Había una vez un faro en una costa rocosa:
su destino, noche a noche, era tan solo alumbrar,
y el faro se lamentaba de su existencia tediosa:
“¡qué vida tan rutinaria…, siempre solo junto al mar!”

Y el faro no conocía, que era su misión “guiar”…

“¡Ah…, si al menos consiguiera juntarme con mis hermanos!,
¿cómo serán sus enclaves: sobre mar bravo o mar terso?
Me muero por abrazarlos, o por tomarles las manos,
¡no sé por qué nos separan por lugares tan diversos!”

Y el faro ni sospechaba que se precisan dispersos…

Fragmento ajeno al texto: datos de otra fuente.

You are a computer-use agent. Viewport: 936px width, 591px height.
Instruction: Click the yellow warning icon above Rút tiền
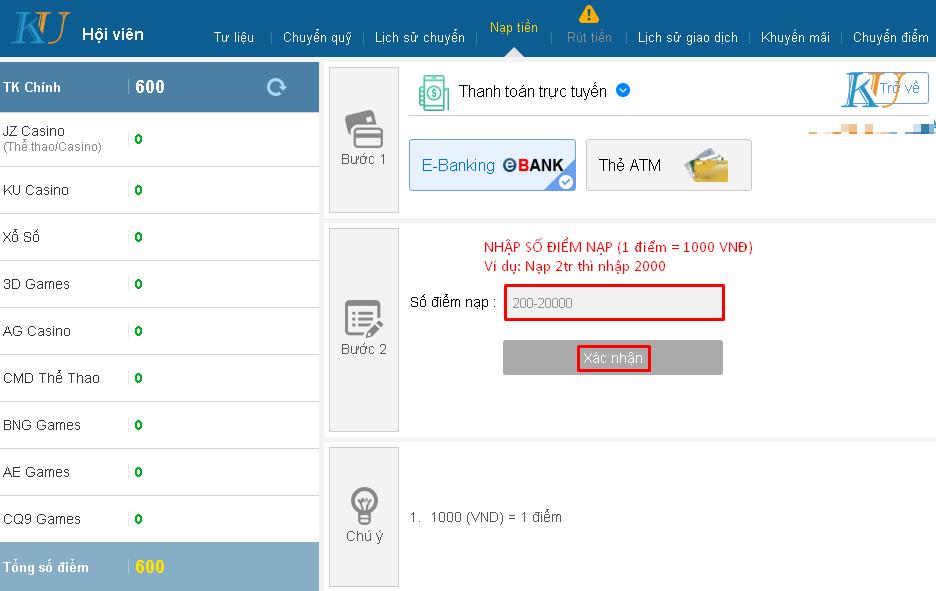589,14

“O si aunque sea algún día se me acercara un navío
y me contase sus viajes por lugares muy distantes,
¡pero los barcos me evitan, y no comprendo el desvío!
pareciera que se alejan cuando ven mi luz brillante…”

Y el faro no comprendía…, ¡que salvaba navegantes!

Era su luz poderosa reverberando en lo oscuro,
ese alerta tempranero que al capitán avisaba
que el sitio al que se acercaba no era un espacio seguro,
por las rocas y peñascos que la marea ocultaba…

Y el faro, apesadumbrado, ¡su noble sino ignoraba…!

¡Cuánta, cuánta gente buena se siente igual de perdida,
creyendo que están jugando un insustancial papel,
sin comprender que esa Luz que llevan siempre encendida
va iluminando en silencio la vida de esta o aquél…!

Había una vez un faro…, ¡y lleva tu nombre en él!